◆ Work request: Every line of the data is to be retyped exactly.

◆ Source records:
# # # #

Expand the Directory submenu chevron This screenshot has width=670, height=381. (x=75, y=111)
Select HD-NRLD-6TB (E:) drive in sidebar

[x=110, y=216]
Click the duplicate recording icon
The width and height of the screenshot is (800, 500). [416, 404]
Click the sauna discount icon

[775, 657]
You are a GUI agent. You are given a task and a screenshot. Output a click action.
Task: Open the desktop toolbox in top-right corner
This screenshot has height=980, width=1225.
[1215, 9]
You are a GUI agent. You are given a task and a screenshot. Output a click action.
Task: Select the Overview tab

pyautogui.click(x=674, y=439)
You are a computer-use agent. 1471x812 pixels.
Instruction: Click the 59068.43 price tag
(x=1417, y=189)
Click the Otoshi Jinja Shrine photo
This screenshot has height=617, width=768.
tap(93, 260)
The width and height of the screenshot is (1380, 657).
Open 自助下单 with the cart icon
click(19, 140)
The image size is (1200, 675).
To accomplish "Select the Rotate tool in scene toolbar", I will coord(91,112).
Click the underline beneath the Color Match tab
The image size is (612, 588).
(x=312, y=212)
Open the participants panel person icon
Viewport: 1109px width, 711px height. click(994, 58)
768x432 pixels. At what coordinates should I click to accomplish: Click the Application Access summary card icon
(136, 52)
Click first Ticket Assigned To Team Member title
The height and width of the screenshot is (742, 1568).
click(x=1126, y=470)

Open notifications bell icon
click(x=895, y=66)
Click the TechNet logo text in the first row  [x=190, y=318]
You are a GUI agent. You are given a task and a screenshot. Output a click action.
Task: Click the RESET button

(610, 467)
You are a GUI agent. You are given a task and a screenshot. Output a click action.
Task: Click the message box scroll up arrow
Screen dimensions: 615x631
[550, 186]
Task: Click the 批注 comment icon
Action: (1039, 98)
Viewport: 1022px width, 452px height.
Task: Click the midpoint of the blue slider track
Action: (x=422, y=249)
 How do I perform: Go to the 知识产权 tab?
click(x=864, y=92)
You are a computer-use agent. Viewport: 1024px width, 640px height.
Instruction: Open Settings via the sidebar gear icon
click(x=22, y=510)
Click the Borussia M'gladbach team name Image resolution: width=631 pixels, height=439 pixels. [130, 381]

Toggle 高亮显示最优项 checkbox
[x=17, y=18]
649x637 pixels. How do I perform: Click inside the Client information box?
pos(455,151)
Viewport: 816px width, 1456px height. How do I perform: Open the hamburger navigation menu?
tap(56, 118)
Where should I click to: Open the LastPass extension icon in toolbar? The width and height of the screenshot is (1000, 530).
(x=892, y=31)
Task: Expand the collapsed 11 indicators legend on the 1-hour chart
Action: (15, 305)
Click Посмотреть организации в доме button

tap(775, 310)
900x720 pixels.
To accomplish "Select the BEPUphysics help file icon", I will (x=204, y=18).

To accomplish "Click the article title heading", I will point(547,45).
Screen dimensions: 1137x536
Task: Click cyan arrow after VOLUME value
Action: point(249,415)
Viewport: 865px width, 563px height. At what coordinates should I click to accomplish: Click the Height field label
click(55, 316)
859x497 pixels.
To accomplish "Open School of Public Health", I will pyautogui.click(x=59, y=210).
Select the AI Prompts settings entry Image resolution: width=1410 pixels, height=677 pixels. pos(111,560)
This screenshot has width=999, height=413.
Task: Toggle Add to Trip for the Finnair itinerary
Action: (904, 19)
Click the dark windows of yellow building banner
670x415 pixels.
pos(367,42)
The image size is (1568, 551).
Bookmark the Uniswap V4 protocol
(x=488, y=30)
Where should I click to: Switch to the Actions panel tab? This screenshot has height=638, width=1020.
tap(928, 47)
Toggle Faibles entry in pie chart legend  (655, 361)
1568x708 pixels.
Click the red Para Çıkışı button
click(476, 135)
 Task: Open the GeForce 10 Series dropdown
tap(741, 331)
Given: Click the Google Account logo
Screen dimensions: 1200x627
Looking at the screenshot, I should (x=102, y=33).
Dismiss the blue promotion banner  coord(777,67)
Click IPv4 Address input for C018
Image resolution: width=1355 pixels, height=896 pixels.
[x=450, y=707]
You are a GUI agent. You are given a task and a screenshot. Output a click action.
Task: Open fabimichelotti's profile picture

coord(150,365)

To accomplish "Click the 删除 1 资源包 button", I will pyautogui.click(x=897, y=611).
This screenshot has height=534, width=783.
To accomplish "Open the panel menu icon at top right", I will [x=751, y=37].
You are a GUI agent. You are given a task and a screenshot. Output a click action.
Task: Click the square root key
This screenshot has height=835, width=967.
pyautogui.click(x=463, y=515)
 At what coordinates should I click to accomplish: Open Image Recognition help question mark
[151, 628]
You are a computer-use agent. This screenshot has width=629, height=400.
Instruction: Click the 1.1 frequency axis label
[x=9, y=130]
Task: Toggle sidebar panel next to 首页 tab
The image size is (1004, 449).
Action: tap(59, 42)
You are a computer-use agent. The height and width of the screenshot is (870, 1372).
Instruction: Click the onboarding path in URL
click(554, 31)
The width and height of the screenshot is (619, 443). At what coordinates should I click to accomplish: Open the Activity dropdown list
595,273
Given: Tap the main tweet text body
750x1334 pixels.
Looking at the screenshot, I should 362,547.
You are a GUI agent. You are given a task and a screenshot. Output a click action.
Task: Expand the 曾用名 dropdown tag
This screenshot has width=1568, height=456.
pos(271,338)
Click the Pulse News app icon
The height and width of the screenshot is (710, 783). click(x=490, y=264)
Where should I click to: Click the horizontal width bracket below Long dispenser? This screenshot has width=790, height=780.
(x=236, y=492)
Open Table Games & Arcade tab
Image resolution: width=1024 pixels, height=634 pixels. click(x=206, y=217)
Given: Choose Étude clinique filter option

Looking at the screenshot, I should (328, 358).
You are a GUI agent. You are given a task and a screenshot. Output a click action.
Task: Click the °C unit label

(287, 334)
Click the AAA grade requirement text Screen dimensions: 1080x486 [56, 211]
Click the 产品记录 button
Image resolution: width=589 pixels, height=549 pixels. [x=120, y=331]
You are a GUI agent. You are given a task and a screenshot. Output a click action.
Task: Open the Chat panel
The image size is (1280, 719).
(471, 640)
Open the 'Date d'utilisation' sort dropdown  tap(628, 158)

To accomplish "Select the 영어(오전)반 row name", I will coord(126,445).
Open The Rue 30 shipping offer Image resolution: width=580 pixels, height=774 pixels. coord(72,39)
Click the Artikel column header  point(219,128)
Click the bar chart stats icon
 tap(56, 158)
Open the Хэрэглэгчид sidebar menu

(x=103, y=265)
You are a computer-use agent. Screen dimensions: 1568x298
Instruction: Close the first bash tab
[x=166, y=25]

# # # #

◆ Solved exercise:
Expand the Directory submenu chevron This screenshot has width=670, height=381. (x=75, y=111)
Select HD-NRLD-6TB (E:) drive in sidebar

[x=110, y=216]
Click the duplicate recording icon
The width and height of the screenshot is (800, 500). [416, 404]
Click the sauna discount icon

[775, 657]
You are a GUI agent. You are given a task and a screenshot. Output a click action.
Task: Open the desktop toolbox in top-right corner
This screenshot has height=980, width=1225.
[1215, 9]
You are a GUI agent. You are given a task and a screenshot. Output a click action.
Task: Select the Overview tab

pyautogui.click(x=674, y=439)
You are a computer-use agent. 1471x812 pixels.
Instruction: Click the 59068.43 price tag
(x=1417, y=189)
Click the Otoshi Jinja Shrine photo
This screenshot has height=617, width=768.
tap(93, 260)
The width and height of the screenshot is (1380, 657).
Open 自助下单 with the cart icon
click(19, 140)
The image size is (1200, 675).
To accomplish "Select the Rotate tool in scene toolbar", I will coord(91,112).
Click the underline beneath the Color Match tab
The image size is (612, 588).
(x=312, y=212)
Open the participants panel person icon
Viewport: 1109px width, 711px height. click(994, 58)
768x432 pixels. At what coordinates should I click to accomplish: Click the Application Access summary card icon
(136, 52)
Click first Ticket Assigned To Team Member title
The height and width of the screenshot is (742, 1568).
click(x=1126, y=470)

Open notifications bell icon
click(x=895, y=66)
Click the TechNet logo text in the first row  [x=190, y=318]
You are a GUI agent. You are given a task and a screenshot. Output a click action.
Task: Click the RESET button

(610, 467)
You are a GUI agent. You are given a task and a screenshot. Output a click action.
Task: Click the message box scroll up arrow
Screen dimensions: 615x631
[550, 186]
Task: Click the 批注 comment icon
Action: (1039, 98)
Viewport: 1022px width, 452px height.
Task: Click the midpoint of the blue slider track
Action: (x=422, y=249)
 How do I perform: Go to the 知识产权 tab?
click(x=864, y=92)
You are a computer-use agent. Viewport: 1024px width, 640px height.
Instruction: Open Settings via the sidebar gear icon
click(x=22, y=510)
Click the Borussia M'gladbach team name Image resolution: width=631 pixels, height=439 pixels. [130, 381]

Toggle 高亮显示最优项 checkbox
[x=17, y=18]
649x637 pixels. How do I perform: Click inside the Client information box?
pos(455,151)
Viewport: 816px width, 1456px height. How do I perform: Open the hamburger navigation menu?
tap(56, 118)
Where should I click to: Open the LastPass extension icon in toolbar? The width and height of the screenshot is (1000, 530).
(x=892, y=31)
Task: Expand the collapsed 11 indicators legend on the 1-hour chart
Action: (15, 305)
Click Посмотреть организации в доме button

tap(775, 310)
900x720 pixels.
To accomplish "Select the BEPUphysics help file icon", I will (x=204, y=18).

To accomplish "Click the article title heading", I will point(547,45).
Screen dimensions: 1137x536
Task: Click cyan arrow after VOLUME value
Action: point(249,415)
Viewport: 865px width, 563px height. At what coordinates should I click to accomplish: Click the Height field label
click(55, 316)
859x497 pixels.
To accomplish "Open School of Public Health", I will pyautogui.click(x=59, y=210).
Select the AI Prompts settings entry Image resolution: width=1410 pixels, height=677 pixels. pos(111,560)
This screenshot has width=999, height=413.
Task: Toggle Add to Trip for the Finnair itinerary
Action: (904, 19)
Click the dark windows of yellow building banner
670x415 pixels.
pos(367,42)
The image size is (1568, 551).
Bookmark the Uniswap V4 protocol
(x=488, y=30)
Where should I click to: Switch to the Actions panel tab? This screenshot has height=638, width=1020.
tap(928, 47)
Toggle Faibles entry in pie chart legend  (655, 361)
1568x708 pixels.
Click the red Para Çıkışı button
click(476, 135)
 Task: Open the GeForce 10 Series dropdown
tap(741, 331)
Given: Click the Google Account logo
Screen dimensions: 1200x627
Looking at the screenshot, I should (x=102, y=33).
Dismiss the blue promotion banner  coord(777,67)
Click IPv4 Address input for C018
Image resolution: width=1355 pixels, height=896 pixels.
[x=450, y=707]
You are a GUI agent. You are given a task and a screenshot. Output a click action.
Task: Open fabimichelotti's profile picture

coord(150,365)

To accomplish "Click the 删除 1 资源包 button", I will pyautogui.click(x=897, y=611).
This screenshot has height=534, width=783.
To accomplish "Open the panel menu icon at top right", I will [x=751, y=37].
You are a GUI agent. You are given a task and a screenshot. Output a click action.
Task: Click the square root key
This screenshot has height=835, width=967.
pyautogui.click(x=463, y=515)
 At what coordinates should I click to accomplish: Open Image Recognition help question mark
[151, 628]
You are a computer-use agent. This screenshot has width=629, height=400.
Instruction: Click the 1.1 frequency axis label
[x=9, y=130]
Task: Toggle sidebar panel next to 首页 tab
The image size is (1004, 449).
Action: tap(59, 42)
You are a computer-use agent. The height and width of the screenshot is (870, 1372).
Instruction: Click the onboarding path in URL
click(554, 31)
The width and height of the screenshot is (619, 443). At what coordinates should I click to accomplish: Open the Activity dropdown list
595,273
Given: Tap the main tweet text body
750x1334 pixels.
Looking at the screenshot, I should 362,547.
You are a GUI agent. You are given a task and a screenshot. Output a click action.
Task: Expand the 曾用名 dropdown tag
This screenshot has width=1568, height=456.
pos(271,338)
Click the Pulse News app icon
The height and width of the screenshot is (710, 783). click(x=490, y=264)
Where should I click to: Click the horizontal width bracket below Long dispenser? This screenshot has width=790, height=780.
(x=236, y=492)
Open Table Games & Arcade tab
Image resolution: width=1024 pixels, height=634 pixels. click(x=206, y=217)
Given: Choose Étude clinique filter option

Looking at the screenshot, I should (328, 358).
You are a GUI agent. You are given a task and a screenshot. Output a click action.
Task: Click the °C unit label

(287, 334)
Click the AAA grade requirement text Screen dimensions: 1080x486 [56, 211]
Click the 产品记录 button
Image resolution: width=589 pixels, height=549 pixels. [x=120, y=331]
You are a GUI agent. You are given a task and a screenshot. Output a click action.
Task: Open the Chat panel
The image size is (1280, 719).
(471, 640)
Open the 'Date d'utilisation' sort dropdown  tap(628, 158)

To accomplish "Select the 영어(오전)반 row name", I will coord(126,445).
Open The Rue 30 shipping offer Image resolution: width=580 pixels, height=774 pixels. coord(72,39)
Click the Artikel column header  point(219,128)
Click the bar chart stats icon
 tap(56, 158)
Open the Хэрэглэгчид sidebar menu

(x=103, y=265)
You are a computer-use agent. Screen dimensions: 1568x298
Instruction: Close the first bash tab
[x=166, y=25]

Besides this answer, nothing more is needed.